**Entries provided**
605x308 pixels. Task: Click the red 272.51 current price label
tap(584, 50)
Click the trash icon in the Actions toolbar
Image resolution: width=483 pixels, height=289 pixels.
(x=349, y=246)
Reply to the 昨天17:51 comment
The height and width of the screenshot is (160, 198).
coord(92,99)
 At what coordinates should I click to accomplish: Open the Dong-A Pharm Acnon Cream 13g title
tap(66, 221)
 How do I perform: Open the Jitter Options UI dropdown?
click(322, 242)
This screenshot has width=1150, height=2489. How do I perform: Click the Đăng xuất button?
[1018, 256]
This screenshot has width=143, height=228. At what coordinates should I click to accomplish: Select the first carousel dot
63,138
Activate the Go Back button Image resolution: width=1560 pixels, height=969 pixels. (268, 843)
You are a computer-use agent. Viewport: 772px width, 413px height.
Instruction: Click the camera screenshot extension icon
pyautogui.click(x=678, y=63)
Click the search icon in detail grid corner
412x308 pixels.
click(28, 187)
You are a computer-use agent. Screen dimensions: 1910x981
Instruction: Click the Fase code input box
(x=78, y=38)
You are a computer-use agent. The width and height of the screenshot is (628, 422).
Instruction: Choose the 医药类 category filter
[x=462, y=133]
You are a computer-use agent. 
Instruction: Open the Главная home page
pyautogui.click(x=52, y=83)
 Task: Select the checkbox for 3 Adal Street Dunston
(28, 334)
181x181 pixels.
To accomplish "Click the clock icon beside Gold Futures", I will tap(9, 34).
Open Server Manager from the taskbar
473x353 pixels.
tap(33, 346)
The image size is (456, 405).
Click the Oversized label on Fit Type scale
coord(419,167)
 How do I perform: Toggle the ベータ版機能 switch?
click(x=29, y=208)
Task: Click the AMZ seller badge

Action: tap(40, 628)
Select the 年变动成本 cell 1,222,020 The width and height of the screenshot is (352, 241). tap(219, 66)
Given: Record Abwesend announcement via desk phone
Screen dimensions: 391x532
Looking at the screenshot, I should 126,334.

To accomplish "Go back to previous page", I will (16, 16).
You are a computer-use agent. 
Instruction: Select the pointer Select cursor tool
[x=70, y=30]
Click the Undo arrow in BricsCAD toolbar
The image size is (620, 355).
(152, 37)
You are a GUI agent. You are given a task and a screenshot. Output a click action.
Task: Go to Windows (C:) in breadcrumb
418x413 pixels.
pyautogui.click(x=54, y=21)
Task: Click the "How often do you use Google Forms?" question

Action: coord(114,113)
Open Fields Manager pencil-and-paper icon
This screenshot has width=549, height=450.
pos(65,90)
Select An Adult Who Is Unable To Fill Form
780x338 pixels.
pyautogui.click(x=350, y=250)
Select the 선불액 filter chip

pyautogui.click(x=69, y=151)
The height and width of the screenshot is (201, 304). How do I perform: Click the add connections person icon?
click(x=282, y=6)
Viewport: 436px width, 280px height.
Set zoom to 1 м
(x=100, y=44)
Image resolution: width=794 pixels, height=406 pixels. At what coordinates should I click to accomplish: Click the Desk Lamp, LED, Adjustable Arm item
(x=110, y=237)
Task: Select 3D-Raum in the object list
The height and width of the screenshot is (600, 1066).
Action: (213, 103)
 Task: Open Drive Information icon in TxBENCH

**Assignment**
Copy only this part of the entries above: the line with "181x181 pixels.", the line with "Open Fields Manager pencil-and-paper icon", and the lines between, all exactly as written.

**Worked solution**
181x181 pixels.
To accomplish "Click the clock icon beside Gold Futures", I will tap(9, 34).
Open Server Manager from the taskbar
473x353 pixels.
tap(33, 346)
The image size is (456, 405).
Click the Oversized label on Fit Type scale
coord(419,167)
 How do I perform: Toggle the ベータ版機能 switch?
click(x=29, y=208)
Task: Click the AMZ seller badge

Action: tap(40, 628)
Select the 年变动成本 cell 1,222,020 The width and height of the screenshot is (352, 241). tap(219, 66)
Given: Record Abwesend announcement via desk phone
Screen dimensions: 391x532
Looking at the screenshot, I should 126,334.

To accomplish "Go back to previous page", I will (16, 16).
You are a computer-use agent. 
Instruction: Select the pointer Select cursor tool
[x=70, y=30]
Click the Undo arrow in BricsCAD toolbar
The image size is (620, 355).
(152, 37)
You are a GUI agent. You are given a task and a screenshot. Output a click action.
Task: Go to Windows (C:) in breadcrumb
418x413 pixels.
pyautogui.click(x=54, y=21)
Task: Click the "How often do you use Google Forms?" question

Action: coord(114,113)
Open Fields Manager pencil-and-paper icon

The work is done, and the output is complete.